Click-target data
=====
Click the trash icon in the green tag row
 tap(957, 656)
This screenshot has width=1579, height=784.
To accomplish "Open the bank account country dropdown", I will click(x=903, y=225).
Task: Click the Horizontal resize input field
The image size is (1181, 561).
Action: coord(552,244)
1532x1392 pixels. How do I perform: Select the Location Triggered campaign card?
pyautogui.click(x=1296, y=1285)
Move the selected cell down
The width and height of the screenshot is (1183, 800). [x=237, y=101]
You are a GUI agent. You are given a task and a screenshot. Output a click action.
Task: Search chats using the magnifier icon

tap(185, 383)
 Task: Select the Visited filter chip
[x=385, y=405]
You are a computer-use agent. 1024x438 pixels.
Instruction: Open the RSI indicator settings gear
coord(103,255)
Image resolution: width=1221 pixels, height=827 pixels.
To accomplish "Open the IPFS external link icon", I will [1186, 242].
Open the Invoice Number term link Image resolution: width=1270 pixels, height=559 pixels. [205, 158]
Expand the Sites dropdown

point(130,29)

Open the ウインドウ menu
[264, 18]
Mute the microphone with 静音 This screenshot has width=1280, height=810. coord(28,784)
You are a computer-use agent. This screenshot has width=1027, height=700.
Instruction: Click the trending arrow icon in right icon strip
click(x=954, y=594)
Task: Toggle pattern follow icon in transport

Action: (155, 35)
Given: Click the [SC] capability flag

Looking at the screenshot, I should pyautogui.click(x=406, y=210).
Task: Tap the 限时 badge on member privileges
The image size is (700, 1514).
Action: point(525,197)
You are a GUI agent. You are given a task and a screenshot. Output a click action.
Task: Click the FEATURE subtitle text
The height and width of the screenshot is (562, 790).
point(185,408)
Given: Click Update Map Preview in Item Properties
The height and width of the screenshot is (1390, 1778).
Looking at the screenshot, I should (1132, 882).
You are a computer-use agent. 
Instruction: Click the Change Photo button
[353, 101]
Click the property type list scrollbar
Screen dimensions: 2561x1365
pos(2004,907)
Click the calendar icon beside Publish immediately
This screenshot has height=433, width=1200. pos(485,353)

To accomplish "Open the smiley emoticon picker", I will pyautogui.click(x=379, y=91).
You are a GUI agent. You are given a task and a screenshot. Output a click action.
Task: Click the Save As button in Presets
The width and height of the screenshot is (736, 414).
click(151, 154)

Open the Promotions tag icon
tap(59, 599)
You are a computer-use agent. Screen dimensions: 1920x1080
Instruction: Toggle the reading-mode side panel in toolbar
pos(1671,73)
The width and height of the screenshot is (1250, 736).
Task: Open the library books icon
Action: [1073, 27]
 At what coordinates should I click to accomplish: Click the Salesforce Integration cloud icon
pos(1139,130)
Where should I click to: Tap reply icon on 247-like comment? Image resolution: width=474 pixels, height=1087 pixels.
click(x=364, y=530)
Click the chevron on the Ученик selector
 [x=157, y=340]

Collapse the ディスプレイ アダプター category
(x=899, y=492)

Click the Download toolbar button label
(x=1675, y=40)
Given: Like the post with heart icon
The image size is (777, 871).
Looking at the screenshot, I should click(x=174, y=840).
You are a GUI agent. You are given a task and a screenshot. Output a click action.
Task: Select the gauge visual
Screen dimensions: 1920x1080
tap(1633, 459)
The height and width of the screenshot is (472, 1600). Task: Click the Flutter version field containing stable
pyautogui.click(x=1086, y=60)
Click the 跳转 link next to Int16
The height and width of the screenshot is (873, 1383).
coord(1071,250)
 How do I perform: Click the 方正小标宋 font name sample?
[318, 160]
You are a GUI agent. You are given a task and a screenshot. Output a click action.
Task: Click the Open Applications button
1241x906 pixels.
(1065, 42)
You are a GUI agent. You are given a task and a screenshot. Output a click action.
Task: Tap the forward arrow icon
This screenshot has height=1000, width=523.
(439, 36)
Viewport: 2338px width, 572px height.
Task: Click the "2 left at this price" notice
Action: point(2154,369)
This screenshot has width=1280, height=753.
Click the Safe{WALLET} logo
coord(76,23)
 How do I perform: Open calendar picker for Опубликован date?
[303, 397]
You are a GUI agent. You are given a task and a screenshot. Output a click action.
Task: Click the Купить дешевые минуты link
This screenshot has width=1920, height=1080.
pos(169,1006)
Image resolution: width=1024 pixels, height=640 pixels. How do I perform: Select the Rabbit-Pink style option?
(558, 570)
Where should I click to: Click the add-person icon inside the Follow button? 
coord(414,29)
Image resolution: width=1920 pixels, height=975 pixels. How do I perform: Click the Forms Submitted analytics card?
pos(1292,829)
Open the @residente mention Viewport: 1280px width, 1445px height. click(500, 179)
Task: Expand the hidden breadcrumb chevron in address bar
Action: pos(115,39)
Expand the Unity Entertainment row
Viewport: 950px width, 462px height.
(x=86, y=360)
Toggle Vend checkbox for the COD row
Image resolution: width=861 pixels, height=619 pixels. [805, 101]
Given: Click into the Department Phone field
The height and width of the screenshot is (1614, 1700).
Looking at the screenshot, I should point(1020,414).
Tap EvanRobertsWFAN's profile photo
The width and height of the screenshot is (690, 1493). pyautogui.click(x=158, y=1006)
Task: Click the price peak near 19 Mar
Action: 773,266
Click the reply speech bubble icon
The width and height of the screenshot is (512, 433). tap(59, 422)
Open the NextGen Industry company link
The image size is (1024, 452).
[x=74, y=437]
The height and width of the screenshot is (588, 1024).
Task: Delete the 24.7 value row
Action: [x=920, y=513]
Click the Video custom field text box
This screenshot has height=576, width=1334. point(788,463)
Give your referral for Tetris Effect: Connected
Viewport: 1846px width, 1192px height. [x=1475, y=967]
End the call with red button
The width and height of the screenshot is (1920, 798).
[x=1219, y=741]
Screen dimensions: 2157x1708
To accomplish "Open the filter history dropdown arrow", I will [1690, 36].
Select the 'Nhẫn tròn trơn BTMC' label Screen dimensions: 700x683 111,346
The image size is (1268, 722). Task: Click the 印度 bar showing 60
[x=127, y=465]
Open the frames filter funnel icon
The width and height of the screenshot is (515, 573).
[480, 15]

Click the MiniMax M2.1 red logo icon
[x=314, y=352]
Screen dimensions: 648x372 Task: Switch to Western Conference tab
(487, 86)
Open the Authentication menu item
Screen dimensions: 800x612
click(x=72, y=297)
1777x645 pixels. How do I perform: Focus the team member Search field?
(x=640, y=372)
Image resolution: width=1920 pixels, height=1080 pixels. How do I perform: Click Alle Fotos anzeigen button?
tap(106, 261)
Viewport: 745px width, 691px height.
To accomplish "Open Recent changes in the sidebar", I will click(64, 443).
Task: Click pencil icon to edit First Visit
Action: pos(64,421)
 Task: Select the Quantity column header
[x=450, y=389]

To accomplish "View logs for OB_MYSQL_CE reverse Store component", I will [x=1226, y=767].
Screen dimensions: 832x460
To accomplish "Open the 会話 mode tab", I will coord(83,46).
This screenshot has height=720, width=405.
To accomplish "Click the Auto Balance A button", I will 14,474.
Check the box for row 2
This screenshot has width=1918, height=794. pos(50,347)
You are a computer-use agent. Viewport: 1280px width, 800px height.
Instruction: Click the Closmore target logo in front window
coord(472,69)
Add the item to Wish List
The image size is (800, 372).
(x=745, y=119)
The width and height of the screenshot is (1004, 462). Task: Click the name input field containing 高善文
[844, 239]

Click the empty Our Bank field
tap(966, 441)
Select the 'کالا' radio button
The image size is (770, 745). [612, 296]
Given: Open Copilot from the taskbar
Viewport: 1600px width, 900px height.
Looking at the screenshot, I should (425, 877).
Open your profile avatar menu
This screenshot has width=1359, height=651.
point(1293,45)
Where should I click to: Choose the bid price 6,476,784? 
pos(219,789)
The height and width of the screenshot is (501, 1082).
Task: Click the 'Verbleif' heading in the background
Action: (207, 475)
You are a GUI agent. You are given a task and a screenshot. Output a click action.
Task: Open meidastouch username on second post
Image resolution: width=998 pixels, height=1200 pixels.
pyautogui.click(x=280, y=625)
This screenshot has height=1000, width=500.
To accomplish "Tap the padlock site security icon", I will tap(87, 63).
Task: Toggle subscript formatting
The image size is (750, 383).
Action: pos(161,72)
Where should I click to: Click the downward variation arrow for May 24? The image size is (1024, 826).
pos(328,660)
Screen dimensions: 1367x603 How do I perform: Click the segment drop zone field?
=====
- **Exercise goal**
Can you quote the items verbatim, beginning with their first line and stopping after the line that contains "[x=385, y=405]"?

- **Task answer**
Click the trash icon in the green tag row
 tap(957, 656)
This screenshot has width=1579, height=784.
To accomplish "Open the bank account country dropdown", I will click(x=903, y=225).
Task: Click the Horizontal resize input field
The image size is (1181, 561).
Action: coord(552,244)
1532x1392 pixels. How do I perform: Select the Location Triggered campaign card?
pyautogui.click(x=1296, y=1285)
Move the selected cell down
The width and height of the screenshot is (1183, 800). [x=237, y=101]
You are a GUI agent. You are given a task and a screenshot. Output a click action.
Task: Search chats using the magnifier icon

tap(185, 383)
 Task: Select the Visited filter chip
[x=385, y=405]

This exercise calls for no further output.